Without datasink

Consider the following script that would perform parallel, indepedent computations on a compute node that has a total of 20 cores:

nr_cores=20
for id in `seq 0 $(( ${nr_cores} - 1 ));
do
    some_program  "some_input_${id}"  >  "some_output_${i}" &
done
wait

for id in `seq 0 $(( ${nr_cores} - 1 ));
do
    cat  "some_output_${i}"  >>  "all_output"
done

Each of the, in this case, 20 instances of the some_program application will perform writes on standard output, which is redirected to individual files. When the computations have been performed in parallel, the resulting individual output files are aggregated into a single file.

Needless to say that such an approach will lead to many I/O operations, and meta data operations. This particular case is pretty mild when compared to more massively parallelized computation using the worker framework or nitor (Adaptive Computing).

With datasink

Datasink can be of help here, with a very minor change to the workflow, and none to the application some_program. Consider:

nr_cores=20

create_sink  -nr_sinks ${nr_cores}  -sink_size 1mb  \
             -sink_file data.sink

for id in `seq 0 $(( ${nr_cores} - 1 ));
do
    some_program  "some_input_${id}"  |  data_sink  -id ${id}  \
                                                    -sink_file data.sink
done
wait

vacuum_sink  -sink_file data_sink  -out_file all_ouput

The create_sink command prepares a sink file data.sink that will be sued for output operations. It contains meta data so that it can be handled by other datasink tools without the need to know how it was created exactly. For details, see Creating sink files.

Rather than redirecting the standard output of processes to a file, it is piped through data_sink which will deal with the file I/O on behalf of the processes. For details, see Writing data to a sink file.

Lastly, the sink file is cleaned up by running vacuum_sink that produces a file that is identical to the aggregated output in the original workflow. For details, see Compacting results.

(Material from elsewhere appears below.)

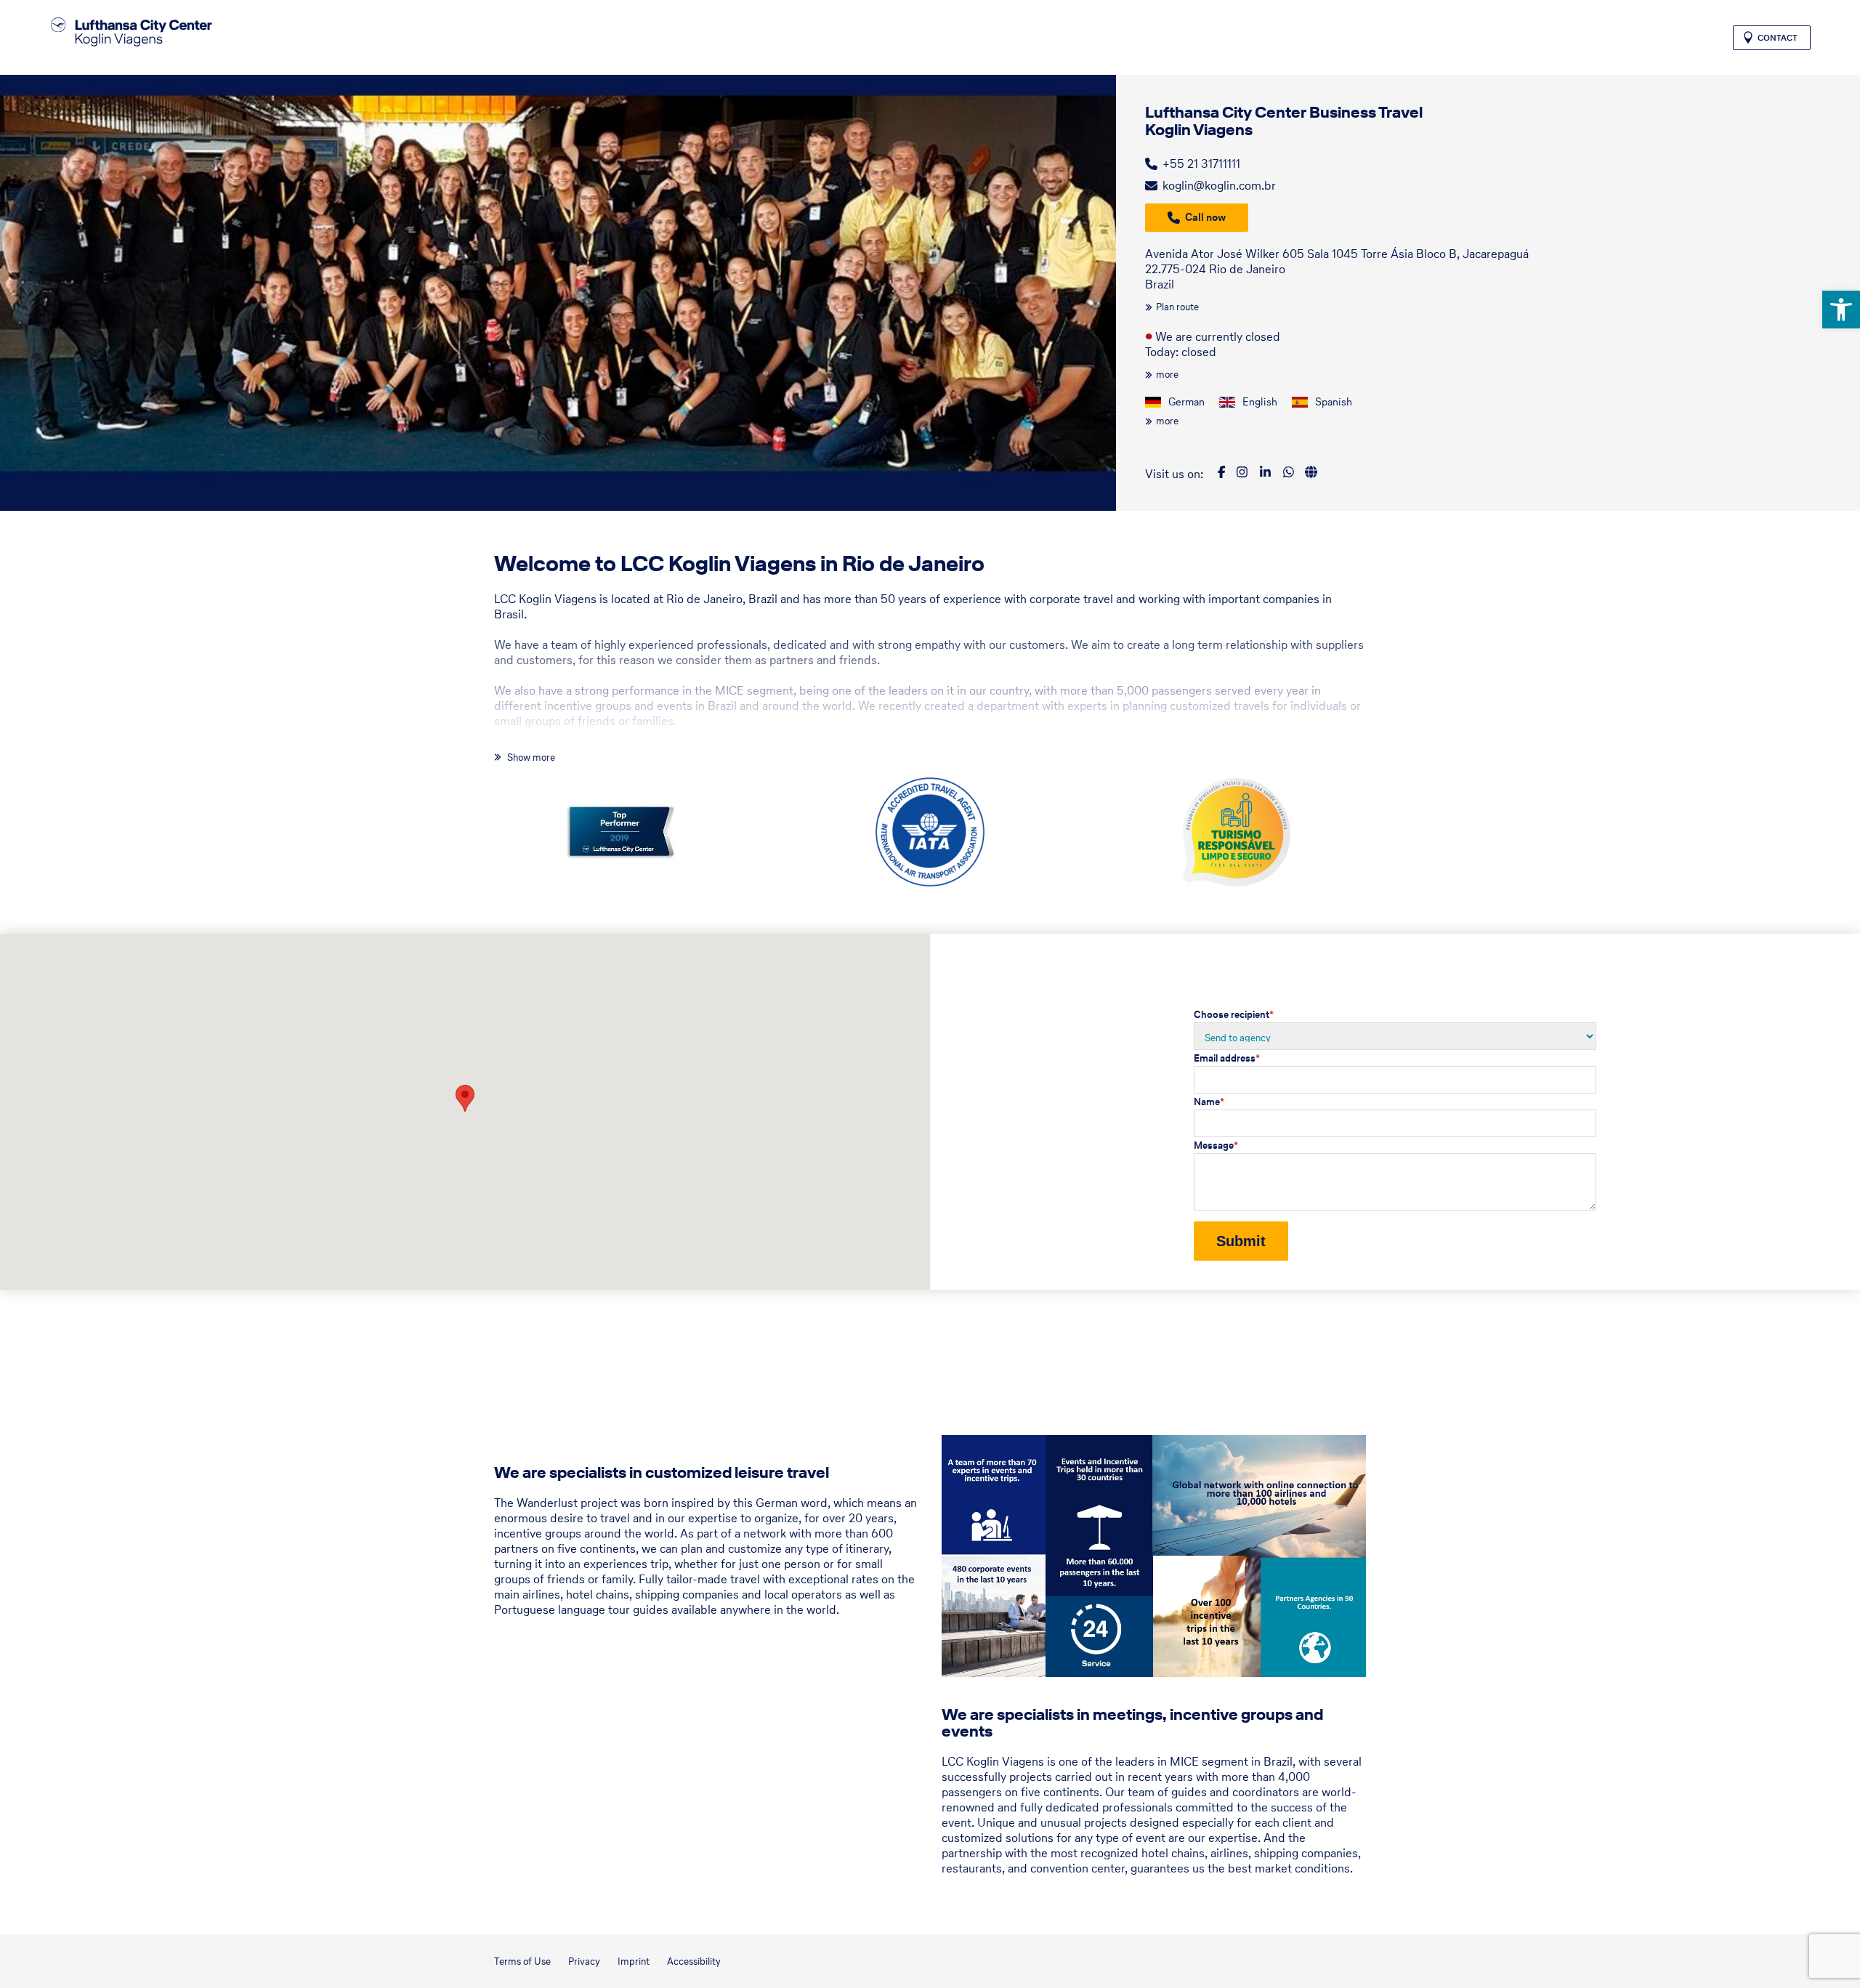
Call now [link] (1205, 217)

Note that data_sink is agnostic about the nature of the processes' output, which may be text or binary. However, for binary output, a simple concatenation of individual output will probably not result in a valid aggregated output file, so split_sink (see Splitting results for details) and a subsequent specialized aggregation step may be more appropriate in that case. For a description of the sink file format, see Sink file description.